州で違う水の所有権(Water Rights:ウォーター ライツ)

水の所有権(Water Rights:ウォーター ライツ)は川、湖、または海に隣接する土地の所有者が有するアメリカ全州に適用される、あるいは各州で定められる州法に基づいて適用される権利です。

水の所有権(Water Rights:ウォーター ライツ)は特にもともと水が少なく希少価値があるような西部の地域、或いは農業地域や人口密度が集中していて水不足になりがちな地域では非常に重要な意味を持ちます。

農業目的の使用であれ、交流の場となるレクレーション施設での使用であれ、いずれの場合でも水に面する不動産は好まれる傾向があります。

そしてアメリカの各州では水とそこに面する土地利用の権利に関して厳しい法律が取り決められているのが通常です。

これらの法律には各州で違いがある一方、水に関する全ての法律はおよそ気候条件や地形に密接に関係もしてきます。

ケンタッキー州やテネシー州のような水がきれいで豊かな州では、水に関する州法は概ね河岸所有者特権(Riparian Rights)沿岸所有者特権(Littoral Rights)といった全州で通用し得る一般的な水に関する法律にその制限を委ねていますし、水が少ない州では優先使用割当権(Prior appropriation)の概念に沿って水の使用を制限しているのです。

河岸所有者特権(Riparian Rights:リパリアン ライツ)

川や川の流れ、あるいは同種の水の動きに沿った土地の所有者に与えられる全州共通の権利を河岸所有者特権(Riparian Rights:リパリアン ライツ) と呼びます。

河岸所有者特権(Riparian Rights:リパリアン ライツ) はその詳細が各州ごとに違いはありますが、通常はその権利は水の利用に関して何ら制限しているものはありません。

唯一の規制ルールとしては

水の流れを遮ってはいけない

水の流れるコースを変えてはいけない

水を汚染してはいけない

という常識的な概念になります。

そして水面下はどの範囲まで自分の土地として所有しているかはその水が

ノンナビゲータブル(nonnavigatable:船が通れない限られた水の流れであり、商用使用不可)

であるか

ナビゲータブル(navigable:船の通れる水の流れであり、商用使用可)

であるかにより違いがあり、前者の場合は

この図のように水底のちょうど真ん中まで土地を所有し、後者の場合は

この図のように水の深さのちょうど真ん中の深さまでの範囲を土地の範囲と定め、ナビゲータブル(navigable:船の通れる水の流れであり、商用使用可)である以上は公共により使用されるものと定められているのです。

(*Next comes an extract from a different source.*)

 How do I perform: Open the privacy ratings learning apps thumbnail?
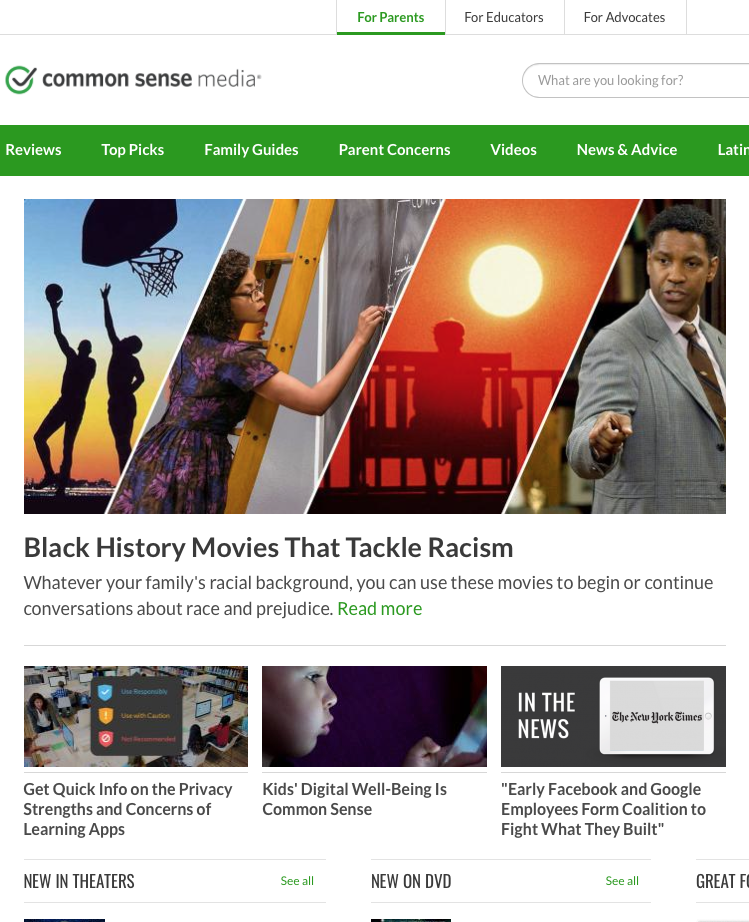tap(136, 716)
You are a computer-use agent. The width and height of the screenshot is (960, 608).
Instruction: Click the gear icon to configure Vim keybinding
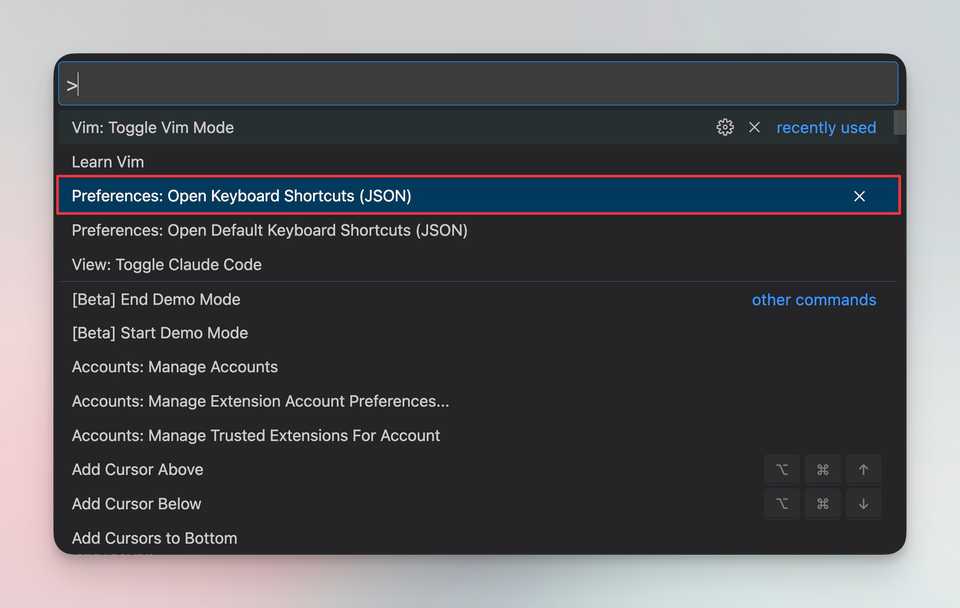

沿岸所有者特権(Littoral Rights:リットラル ライツ)

河岸所有者特権(Riparian Rights:リパリアン ライツ)に密接に関係する、商用利用可能な湖や海に面した土地の所有者の権利を沿岸所有者特権(Littoral Rights:リットラル ライツ)といいます。

沿岸所有者特権(Littoral Rights:リットラル ライツ)の所有者は水の利用に関して制限はありませんが、所有する土地の範囲は水位の真ん中の位置までとなり、この位置より深い場所になる土地は全て公共の所有と位置づけられるのです。

いくつかの州では、これら河岸所有者特権(Riparian Rights:リパリアン ライツ)と沿岸所有者特権(Littoral Rights:リットラル ライツ)は土地に必然的に付属してくるものと定めており、物件の売却時に引き離して考える対象にはなりません。

水を使用する権利はそこに隣接する土地の所有者が有しており、その土地を売却する際に元の所有者が水を利用する権利だけを保持する、ということも出来ないのです。

水により土地が変化する3つのパターン

ここで水もしくはその他の自然災害により所有する土地の範囲が変化してしまうパターンを理解しておきましょう。

個人が所有する土地の範囲は水の自然な流れや動きにより影響されるものですが、そこには大きく分けて3つのパターンがあります。

集積(Accretion:アクリション)

水の動きよって土が滞留し、蓄積されて結果として水面上の土地の範囲が広くなることを集積(Accretion:アクリション)と呼び、この集積地はそこに面する土地を所有する持ち主のものとなります。

浸食(Erosion:エロジョン)

集積とは反対に、風、雨、あるいは水の流れといった自然の力によって徐々に、または広範囲に土地が崩れてしまうことを浸食(Erosion:エロジョン)と呼びます。ただし、浸食は通常は個人が所有する物件に影響を与えるには百年単位あるいは一千年単位をかけてゆっくりと発生していくものです。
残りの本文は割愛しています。